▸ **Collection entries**
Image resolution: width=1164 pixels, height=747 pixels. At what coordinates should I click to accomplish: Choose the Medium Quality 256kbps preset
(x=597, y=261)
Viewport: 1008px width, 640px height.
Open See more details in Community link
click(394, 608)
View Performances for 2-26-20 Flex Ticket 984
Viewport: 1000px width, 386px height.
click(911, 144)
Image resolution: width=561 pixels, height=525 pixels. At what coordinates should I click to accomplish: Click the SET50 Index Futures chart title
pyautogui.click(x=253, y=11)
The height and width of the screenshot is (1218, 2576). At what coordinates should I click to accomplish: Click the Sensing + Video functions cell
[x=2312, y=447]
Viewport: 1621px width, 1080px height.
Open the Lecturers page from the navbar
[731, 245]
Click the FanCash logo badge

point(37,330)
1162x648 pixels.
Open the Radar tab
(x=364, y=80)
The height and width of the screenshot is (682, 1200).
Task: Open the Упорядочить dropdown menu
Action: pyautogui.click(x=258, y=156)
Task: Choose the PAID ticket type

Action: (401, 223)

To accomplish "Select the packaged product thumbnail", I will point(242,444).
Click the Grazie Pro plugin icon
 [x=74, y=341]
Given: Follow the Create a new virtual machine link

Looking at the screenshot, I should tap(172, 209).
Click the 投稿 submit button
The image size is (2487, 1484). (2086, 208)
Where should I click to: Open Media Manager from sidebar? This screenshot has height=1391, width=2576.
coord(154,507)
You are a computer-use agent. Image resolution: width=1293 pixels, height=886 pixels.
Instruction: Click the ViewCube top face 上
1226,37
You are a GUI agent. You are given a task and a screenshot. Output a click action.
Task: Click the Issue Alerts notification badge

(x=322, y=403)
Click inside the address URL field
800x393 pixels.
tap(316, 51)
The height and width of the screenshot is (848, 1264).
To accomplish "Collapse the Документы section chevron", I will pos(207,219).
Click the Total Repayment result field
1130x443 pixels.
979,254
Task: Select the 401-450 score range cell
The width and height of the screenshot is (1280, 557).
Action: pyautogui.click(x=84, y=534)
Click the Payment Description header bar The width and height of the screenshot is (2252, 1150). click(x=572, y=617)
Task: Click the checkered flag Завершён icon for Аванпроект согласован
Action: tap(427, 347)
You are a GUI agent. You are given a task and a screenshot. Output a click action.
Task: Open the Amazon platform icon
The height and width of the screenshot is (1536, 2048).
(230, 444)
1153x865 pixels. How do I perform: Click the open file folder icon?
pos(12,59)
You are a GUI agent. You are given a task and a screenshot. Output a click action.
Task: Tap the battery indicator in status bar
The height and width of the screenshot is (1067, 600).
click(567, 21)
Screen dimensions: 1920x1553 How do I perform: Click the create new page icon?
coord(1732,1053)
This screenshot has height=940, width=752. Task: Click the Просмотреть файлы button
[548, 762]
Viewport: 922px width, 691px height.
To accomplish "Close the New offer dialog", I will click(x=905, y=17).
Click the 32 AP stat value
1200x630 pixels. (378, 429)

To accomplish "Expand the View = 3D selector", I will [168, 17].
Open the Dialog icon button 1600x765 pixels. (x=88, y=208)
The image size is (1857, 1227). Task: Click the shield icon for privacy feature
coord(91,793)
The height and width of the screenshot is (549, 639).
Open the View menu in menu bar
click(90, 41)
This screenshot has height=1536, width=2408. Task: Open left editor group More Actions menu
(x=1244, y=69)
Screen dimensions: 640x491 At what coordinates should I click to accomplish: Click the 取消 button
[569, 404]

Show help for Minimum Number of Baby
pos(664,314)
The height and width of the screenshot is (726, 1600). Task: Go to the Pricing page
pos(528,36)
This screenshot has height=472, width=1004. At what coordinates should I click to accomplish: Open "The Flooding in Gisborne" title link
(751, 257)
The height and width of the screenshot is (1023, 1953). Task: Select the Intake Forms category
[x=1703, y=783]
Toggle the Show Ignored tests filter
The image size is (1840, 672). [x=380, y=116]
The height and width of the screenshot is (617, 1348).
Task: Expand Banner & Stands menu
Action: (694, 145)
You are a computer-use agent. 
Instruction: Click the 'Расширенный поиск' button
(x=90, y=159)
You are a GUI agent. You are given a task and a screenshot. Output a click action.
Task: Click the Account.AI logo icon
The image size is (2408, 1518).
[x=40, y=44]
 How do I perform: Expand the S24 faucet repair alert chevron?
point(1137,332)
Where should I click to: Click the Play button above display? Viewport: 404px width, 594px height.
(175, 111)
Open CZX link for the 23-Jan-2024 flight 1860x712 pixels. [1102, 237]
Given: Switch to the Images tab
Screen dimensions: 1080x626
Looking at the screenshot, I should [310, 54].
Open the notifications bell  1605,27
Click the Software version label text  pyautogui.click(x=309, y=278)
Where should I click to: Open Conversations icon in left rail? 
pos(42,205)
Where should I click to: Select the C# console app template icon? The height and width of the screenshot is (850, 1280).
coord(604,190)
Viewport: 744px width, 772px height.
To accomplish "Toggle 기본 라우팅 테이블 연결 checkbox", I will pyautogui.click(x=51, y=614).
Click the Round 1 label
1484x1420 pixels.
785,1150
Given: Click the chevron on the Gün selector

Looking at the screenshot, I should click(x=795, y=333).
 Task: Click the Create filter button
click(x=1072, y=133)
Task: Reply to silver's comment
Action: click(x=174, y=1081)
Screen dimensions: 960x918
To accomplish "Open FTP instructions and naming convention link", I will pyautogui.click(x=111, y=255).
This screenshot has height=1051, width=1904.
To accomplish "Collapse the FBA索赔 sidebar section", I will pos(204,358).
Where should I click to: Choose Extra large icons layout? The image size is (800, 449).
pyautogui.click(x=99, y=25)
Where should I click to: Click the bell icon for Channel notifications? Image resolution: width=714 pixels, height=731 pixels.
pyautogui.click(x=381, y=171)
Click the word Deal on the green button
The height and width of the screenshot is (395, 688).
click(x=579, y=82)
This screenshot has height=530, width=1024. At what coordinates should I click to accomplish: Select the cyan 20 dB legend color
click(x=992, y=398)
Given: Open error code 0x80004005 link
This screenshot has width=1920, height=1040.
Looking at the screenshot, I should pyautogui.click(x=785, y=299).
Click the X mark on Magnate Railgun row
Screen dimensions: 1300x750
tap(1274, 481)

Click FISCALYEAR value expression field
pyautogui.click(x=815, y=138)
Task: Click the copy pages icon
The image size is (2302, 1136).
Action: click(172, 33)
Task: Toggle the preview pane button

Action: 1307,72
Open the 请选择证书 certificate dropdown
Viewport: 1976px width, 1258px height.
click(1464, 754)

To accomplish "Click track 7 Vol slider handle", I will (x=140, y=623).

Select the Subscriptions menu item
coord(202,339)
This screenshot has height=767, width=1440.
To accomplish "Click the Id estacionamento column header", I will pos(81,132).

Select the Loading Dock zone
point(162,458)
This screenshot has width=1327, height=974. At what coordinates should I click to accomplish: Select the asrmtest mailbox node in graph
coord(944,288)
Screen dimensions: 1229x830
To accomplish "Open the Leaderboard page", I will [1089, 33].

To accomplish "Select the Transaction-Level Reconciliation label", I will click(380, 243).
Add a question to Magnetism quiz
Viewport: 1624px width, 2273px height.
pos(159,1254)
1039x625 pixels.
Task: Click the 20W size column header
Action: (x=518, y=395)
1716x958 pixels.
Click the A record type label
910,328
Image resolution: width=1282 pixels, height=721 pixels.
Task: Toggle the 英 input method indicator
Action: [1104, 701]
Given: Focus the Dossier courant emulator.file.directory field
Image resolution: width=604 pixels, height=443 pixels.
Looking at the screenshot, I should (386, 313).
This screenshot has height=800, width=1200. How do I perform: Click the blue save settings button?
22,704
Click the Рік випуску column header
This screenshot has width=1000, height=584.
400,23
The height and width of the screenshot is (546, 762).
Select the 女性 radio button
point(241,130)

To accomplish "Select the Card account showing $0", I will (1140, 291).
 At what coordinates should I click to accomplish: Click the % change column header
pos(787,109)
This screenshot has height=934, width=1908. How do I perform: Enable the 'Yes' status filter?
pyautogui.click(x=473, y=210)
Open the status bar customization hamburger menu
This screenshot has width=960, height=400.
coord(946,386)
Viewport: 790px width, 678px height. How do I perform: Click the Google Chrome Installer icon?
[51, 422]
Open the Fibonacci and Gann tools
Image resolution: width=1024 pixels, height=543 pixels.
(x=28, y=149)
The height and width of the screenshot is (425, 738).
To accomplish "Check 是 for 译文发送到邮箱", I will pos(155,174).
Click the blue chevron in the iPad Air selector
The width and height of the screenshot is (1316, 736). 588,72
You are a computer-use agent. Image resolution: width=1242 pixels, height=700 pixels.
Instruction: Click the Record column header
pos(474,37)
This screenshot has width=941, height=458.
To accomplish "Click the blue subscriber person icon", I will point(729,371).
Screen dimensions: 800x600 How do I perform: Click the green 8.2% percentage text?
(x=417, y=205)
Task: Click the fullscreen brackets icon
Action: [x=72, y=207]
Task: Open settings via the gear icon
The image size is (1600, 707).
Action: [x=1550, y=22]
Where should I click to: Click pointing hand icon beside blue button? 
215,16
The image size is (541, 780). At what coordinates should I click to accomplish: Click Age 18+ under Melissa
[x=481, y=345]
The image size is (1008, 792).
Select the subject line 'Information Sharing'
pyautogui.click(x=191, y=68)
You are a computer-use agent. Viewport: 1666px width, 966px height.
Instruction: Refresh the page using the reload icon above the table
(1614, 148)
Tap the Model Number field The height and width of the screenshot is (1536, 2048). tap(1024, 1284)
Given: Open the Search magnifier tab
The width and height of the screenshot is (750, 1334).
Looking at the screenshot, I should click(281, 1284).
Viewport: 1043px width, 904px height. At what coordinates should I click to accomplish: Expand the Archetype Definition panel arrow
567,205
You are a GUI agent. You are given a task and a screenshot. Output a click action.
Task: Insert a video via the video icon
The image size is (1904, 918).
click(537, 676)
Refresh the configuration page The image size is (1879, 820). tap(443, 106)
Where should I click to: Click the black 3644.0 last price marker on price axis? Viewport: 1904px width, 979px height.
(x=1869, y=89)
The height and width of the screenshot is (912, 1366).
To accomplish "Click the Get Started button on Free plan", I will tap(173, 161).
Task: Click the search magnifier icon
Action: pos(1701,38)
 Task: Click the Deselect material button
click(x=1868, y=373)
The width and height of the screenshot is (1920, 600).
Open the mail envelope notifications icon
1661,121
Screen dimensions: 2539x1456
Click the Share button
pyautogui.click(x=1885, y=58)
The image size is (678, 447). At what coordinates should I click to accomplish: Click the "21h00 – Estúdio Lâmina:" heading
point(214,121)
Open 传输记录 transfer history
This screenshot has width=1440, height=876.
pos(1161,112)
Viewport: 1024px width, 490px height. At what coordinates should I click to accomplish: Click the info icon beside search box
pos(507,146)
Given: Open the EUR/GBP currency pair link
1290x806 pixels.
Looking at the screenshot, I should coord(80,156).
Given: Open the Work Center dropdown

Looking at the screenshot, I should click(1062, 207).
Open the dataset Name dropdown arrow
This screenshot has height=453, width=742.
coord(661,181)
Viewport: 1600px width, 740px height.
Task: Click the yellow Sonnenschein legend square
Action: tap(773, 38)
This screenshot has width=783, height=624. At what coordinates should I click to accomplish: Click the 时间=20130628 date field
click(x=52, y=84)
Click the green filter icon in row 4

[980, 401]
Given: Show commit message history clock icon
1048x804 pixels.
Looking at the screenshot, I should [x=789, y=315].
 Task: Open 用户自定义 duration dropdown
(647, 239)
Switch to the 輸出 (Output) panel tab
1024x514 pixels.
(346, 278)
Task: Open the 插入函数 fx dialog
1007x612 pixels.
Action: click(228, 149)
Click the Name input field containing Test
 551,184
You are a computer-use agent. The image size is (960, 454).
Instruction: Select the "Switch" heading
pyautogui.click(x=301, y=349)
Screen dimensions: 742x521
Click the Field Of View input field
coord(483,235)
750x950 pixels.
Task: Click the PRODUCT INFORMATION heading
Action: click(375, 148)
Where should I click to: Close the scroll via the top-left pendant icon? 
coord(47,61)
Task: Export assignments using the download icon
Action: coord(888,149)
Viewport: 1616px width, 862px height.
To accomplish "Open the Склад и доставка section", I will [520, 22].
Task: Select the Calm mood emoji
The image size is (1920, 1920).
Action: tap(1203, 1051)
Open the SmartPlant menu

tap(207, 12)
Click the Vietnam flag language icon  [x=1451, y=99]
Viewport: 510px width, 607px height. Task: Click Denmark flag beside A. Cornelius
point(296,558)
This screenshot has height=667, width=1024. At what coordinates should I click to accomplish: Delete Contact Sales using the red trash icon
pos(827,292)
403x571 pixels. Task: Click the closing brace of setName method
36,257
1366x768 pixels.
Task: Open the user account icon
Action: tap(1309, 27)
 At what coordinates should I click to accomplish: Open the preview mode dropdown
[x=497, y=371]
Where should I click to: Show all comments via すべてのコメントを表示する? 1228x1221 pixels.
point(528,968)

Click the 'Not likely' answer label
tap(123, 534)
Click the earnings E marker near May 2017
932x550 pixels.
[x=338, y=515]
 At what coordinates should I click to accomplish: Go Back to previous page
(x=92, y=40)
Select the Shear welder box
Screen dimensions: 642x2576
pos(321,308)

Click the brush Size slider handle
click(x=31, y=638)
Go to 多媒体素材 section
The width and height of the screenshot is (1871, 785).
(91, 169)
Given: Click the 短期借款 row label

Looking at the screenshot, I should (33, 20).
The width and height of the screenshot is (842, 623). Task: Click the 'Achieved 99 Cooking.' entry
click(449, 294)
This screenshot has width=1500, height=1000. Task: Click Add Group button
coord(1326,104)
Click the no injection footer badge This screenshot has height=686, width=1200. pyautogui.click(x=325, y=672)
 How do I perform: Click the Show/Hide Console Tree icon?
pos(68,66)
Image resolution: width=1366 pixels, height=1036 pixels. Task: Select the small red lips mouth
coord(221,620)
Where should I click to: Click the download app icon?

▸ **PROBLEM TO SOLVE**
Starting at the line that contains "Task: Select the 401-450 score range cell" and ending at the line that contains "Action: pyautogui.click(x=84, y=534)", write those lines out again in full. Shift each click coordinate by adding 90 to it, and leave every other number unchanged.

▸ **ANSWER FOR THE TASK**
Task: Select the 401-450 score range cell
The width and height of the screenshot is (1280, 557).
Action: pyautogui.click(x=174, y=624)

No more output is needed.